Dawkins, Antropik ilke eksenli temel görüşlerini ortaya koyduktan sonra tasarım görüşüne karşı biyolojide sahip olduğumuz Darwinci açıklamaya eşdeğer kesinlikte ve çarpıcılıkta bir kanıtımızın henüz fizikte bulunmadığını yinede itiraf ediyor. Dawkins bu noktada çoklu evrenler teorisinin, darwinciliğin biyoloji için yaptığı açıklayıcılık görevinin bir benzerini fizik için prensipte yapacağını belirtiyor. Ancak Darwinciliğe nazaran çoklu evrenler teorisinin daha az tatmin edici ve daha çok şansa/rastlantısallığa ihtiyaç duyduğunu açıkça ifade ediyor. Naturalist ateizme yakışır bir biçimde Fizikte de bir gün biyolojideki Evrim teorisine benzer büyük bir açıklamanın/keşfin yapılacağına dair “umudumuzu” asla yitirmememiz gerektiğini belirtiyor.

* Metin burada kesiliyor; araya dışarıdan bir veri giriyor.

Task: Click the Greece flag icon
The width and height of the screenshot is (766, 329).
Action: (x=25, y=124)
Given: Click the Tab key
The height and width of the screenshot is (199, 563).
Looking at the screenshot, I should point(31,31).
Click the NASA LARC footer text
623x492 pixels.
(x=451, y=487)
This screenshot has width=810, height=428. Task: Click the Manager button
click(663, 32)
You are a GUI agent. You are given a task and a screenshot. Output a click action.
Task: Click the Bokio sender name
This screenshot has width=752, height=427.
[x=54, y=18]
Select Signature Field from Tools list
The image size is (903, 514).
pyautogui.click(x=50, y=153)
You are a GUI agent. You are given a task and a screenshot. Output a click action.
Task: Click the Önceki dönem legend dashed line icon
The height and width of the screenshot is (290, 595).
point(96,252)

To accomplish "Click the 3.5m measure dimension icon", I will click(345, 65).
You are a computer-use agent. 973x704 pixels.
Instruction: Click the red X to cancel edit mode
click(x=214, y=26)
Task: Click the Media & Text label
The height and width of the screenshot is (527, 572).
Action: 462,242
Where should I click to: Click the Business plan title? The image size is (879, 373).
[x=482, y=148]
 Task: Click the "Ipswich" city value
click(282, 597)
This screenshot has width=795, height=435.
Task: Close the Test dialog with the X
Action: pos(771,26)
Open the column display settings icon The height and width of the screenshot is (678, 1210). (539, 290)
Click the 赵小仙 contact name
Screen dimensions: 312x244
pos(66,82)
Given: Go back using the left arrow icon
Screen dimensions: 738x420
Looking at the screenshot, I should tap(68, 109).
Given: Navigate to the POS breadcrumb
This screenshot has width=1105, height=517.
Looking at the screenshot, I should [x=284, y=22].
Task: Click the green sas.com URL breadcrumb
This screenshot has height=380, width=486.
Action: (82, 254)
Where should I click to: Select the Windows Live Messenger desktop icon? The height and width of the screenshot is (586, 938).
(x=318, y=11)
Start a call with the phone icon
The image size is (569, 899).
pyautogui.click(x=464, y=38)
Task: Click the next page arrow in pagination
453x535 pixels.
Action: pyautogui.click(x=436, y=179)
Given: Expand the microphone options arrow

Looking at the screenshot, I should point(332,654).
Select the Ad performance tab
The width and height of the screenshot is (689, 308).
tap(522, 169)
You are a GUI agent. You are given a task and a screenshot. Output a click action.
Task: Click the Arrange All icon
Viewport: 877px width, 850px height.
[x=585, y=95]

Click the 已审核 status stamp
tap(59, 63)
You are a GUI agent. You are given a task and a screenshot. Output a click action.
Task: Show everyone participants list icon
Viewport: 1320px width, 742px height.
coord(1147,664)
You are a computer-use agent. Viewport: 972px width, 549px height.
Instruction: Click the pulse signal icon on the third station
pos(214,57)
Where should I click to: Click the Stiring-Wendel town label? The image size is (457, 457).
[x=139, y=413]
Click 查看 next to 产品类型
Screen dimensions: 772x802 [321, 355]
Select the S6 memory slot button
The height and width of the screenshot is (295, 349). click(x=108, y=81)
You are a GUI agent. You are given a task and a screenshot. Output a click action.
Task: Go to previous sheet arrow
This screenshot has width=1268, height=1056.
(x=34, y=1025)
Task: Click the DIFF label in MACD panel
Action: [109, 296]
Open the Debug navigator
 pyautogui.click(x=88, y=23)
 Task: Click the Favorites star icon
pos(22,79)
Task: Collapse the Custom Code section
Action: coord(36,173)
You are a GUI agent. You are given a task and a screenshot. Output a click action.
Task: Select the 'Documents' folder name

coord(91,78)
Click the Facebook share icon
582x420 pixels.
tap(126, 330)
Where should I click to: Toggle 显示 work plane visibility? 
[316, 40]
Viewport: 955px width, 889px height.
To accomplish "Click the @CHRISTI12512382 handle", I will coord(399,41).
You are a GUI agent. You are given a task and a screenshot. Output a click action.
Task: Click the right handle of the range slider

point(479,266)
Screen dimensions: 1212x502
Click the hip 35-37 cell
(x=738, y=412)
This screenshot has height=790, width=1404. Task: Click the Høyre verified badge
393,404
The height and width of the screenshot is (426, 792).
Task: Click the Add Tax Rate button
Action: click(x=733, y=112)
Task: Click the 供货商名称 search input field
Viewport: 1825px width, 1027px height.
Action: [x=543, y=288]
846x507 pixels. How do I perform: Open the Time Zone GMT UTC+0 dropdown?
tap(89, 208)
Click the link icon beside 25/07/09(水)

Buraya kadar Tanrı Yanılgısı eserinin 3. ve 4. bölümlerini değerlendirdim. Şimdi çerezlik değil de daha temel tartışmaları kapsadığını düşündüğüm 6. bölümü de ele alıp yazımı sonlandıracağım. Aslında Dawkins 6. ve 7. bölümlerde ahlak konusunu ele alıyor. 7. bölümde genel olarak dinlere saydırmış. Dinlerin ahlak anlayışlarının günümüzde geçerliliğini yitirdiğini İncil ve Tevrat ağırlıklı yaptığı alıntılarla ispatlamaya girişmiş. Ahlakın bu yöndeki bir tartışması beni ilgilendirmediği için ahlakın kökenini ele aldığı 6. bölümü karşılaştırmalı bir incelemeye almaya çalışacağım.

Ahlakın Darwinci Kökeni

6-Temel ontolojik sorularımızdan birisi de ahlakın varlığıdır. Ahlak neden vardır? Kökeni nedir? Dawkins ahlakın kökenini darwinci evrimle açıklıyor. Buna göre ahlak bizim hayatta kalmamızı sağlamak için ortaya çıkmıştır. Ahlaki kurallar, binlerce yıllık darwinci geçmişimiz boyunca insan beynine kazınan ve varlık sebebi bizi hayatta tutmaya çalışmak olan kurallardır. Dawkins bu noktada ünlü bencil gen söylemini kurar. Buna göre bir tür, organizma grubu ya da ekosistem bencil değildir, genlerimiz bencildir. Burada bencillikten kasıt bizi yaşamda tutma çabasıdır. Genler bizi hayatta tutmaya yarayan ahlaki eğilimleri, sezgileri kopyalayarak sürekli bir sonraki nesile aktarır ve zamanla o sezgiler görünür hale gelerek ahlaki kuralları oluşturur. Genler, canlı bireylerini bencil olmaya programlamaktadır. Bu açıdan cinsellik, korku veya açlığı doğal seçilimle rahatlıkla açıklamaktayız. Tüm bunlar sağ kalmamızı sağlamaktadır. Fakat evrimci ahlakın önünde önemli bir problem vardır, o da özgeci ahlaktır. Kendi çocuklarımıza karşı iyi kalpli olmak, bir depremzedeye ismimizi vermeden maddi yardım göndermek, acıdan inleyen bir hayvana merhamet etmek gibi duygular kendimizi değil karşımızdakini düşünmekle sonuçlanmaktadır. Dawkins bu gibi durumları temelde genlerimizin “bencilce sağ kalmayı canlılarının, başkasının yararını düşünen bir şekilde davranmasına etki ederek sağlama almaya” çalışmasıyla açıklamaktadır.  Dawkins kısaca böyle açıklasa da meseleyi merhamet, iyilik, ahlak, namus, duygudaşlık gibi ahlaki eğilimlerimizin sağ kalmamızla dolayısıyla evrimci ahlakla ne ilgisi vardır? şeklinde derinleştirmektedir. Dawkins bu probleme dört ayrı teoriyle cevap vermeye çalışmaktadır.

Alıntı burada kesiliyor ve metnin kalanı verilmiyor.